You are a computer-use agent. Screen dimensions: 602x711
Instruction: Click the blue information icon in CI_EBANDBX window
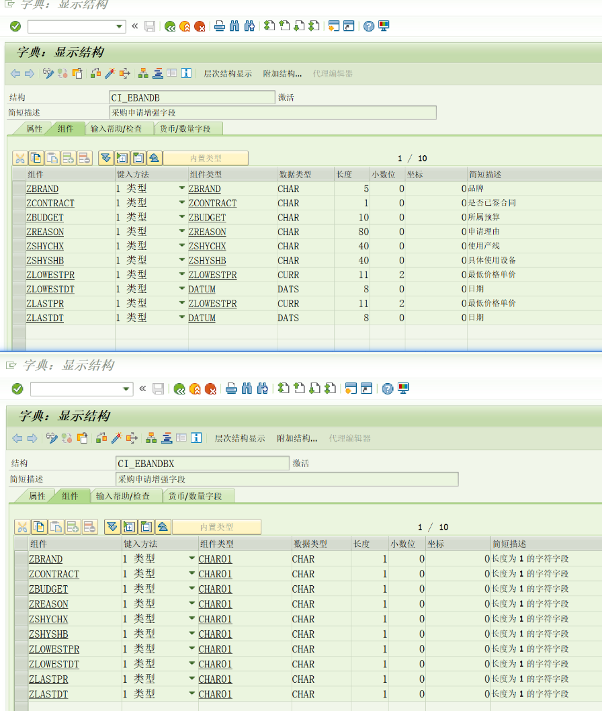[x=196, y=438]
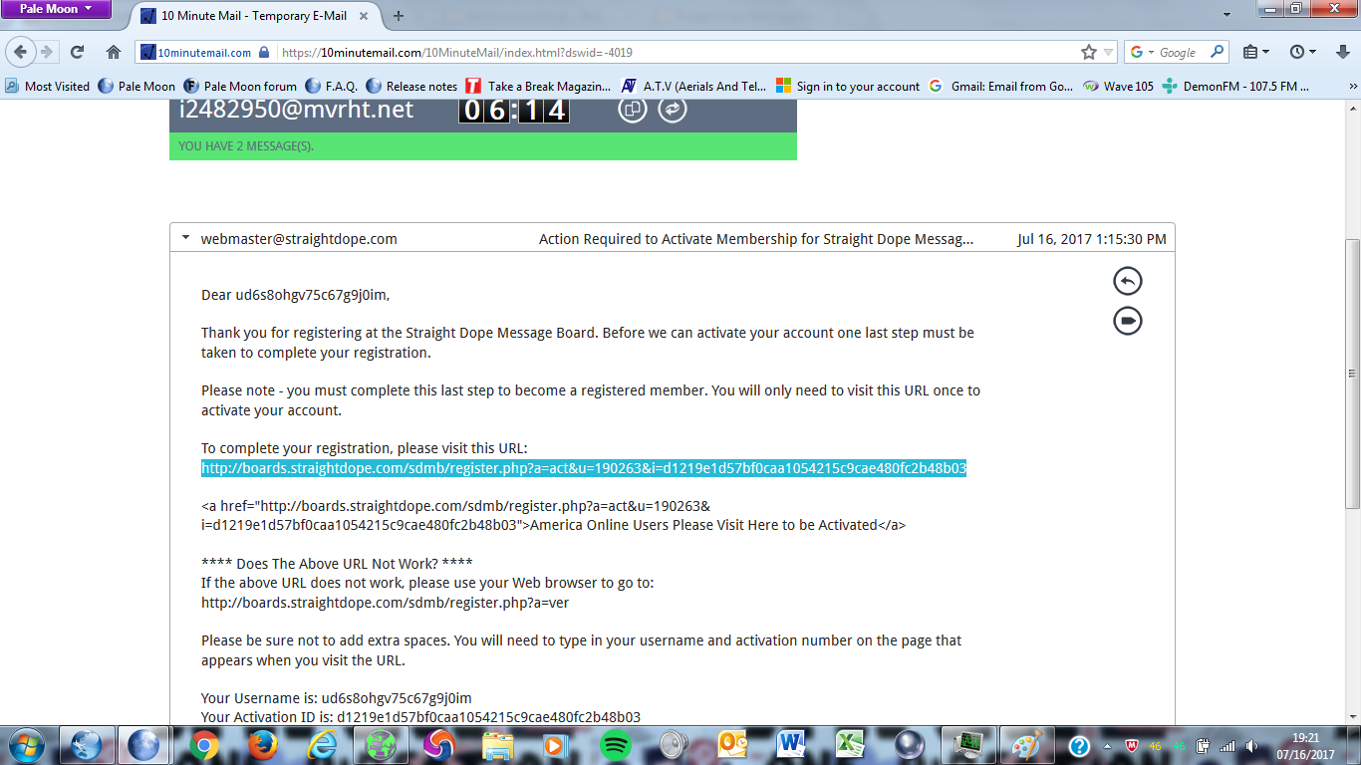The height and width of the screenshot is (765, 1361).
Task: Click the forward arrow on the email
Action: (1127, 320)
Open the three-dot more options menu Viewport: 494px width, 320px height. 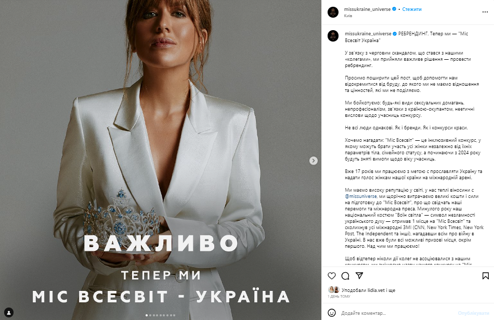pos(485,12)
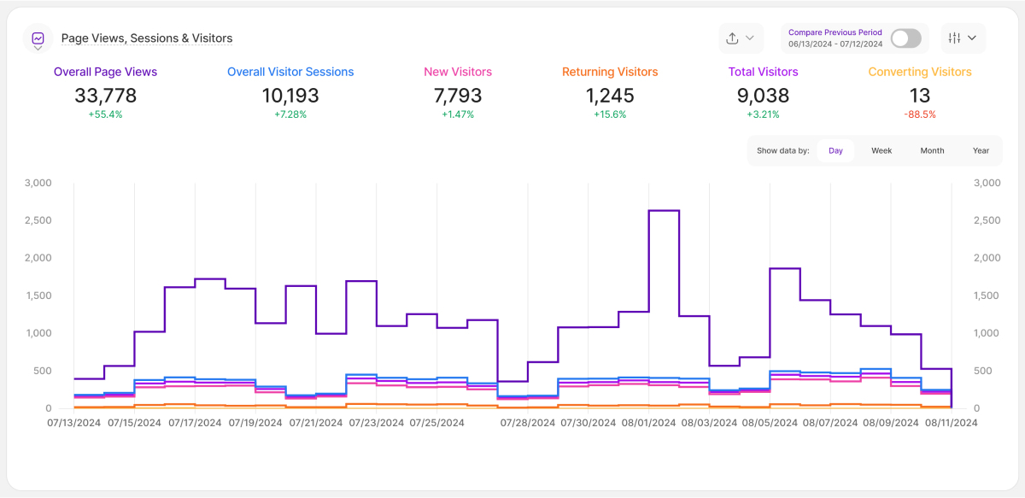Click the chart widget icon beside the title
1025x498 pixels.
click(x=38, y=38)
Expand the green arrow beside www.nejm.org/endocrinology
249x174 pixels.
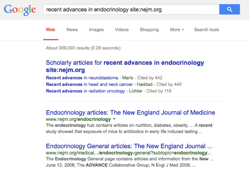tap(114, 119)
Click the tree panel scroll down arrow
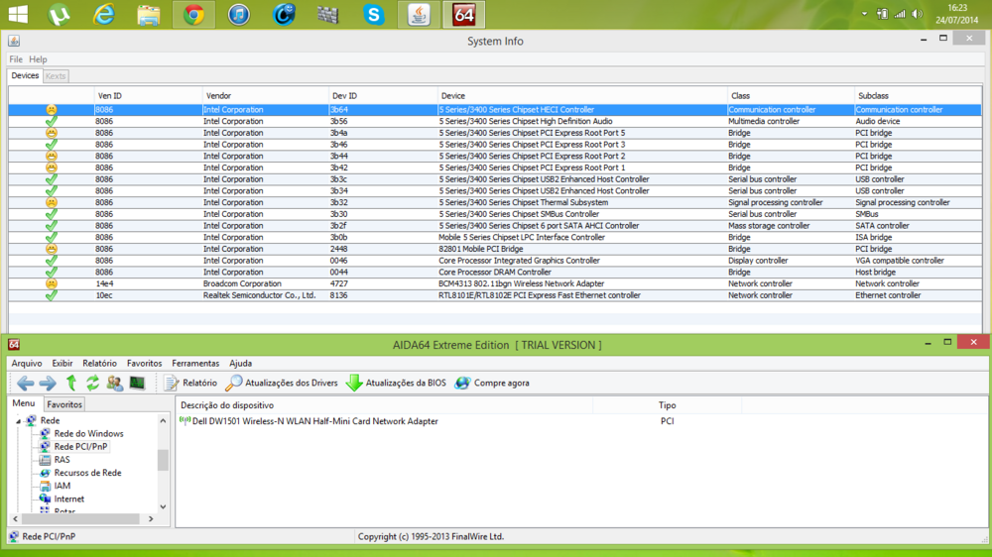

::::

__Task directions__
Reproduce exactly the line containing "249x174 pixels." and every line after it in the material above, up to and including the last. Exclude all pictures.

__Response below__
249x174 pixels.
tap(114, 119)
Click the tree panel scroll down arrow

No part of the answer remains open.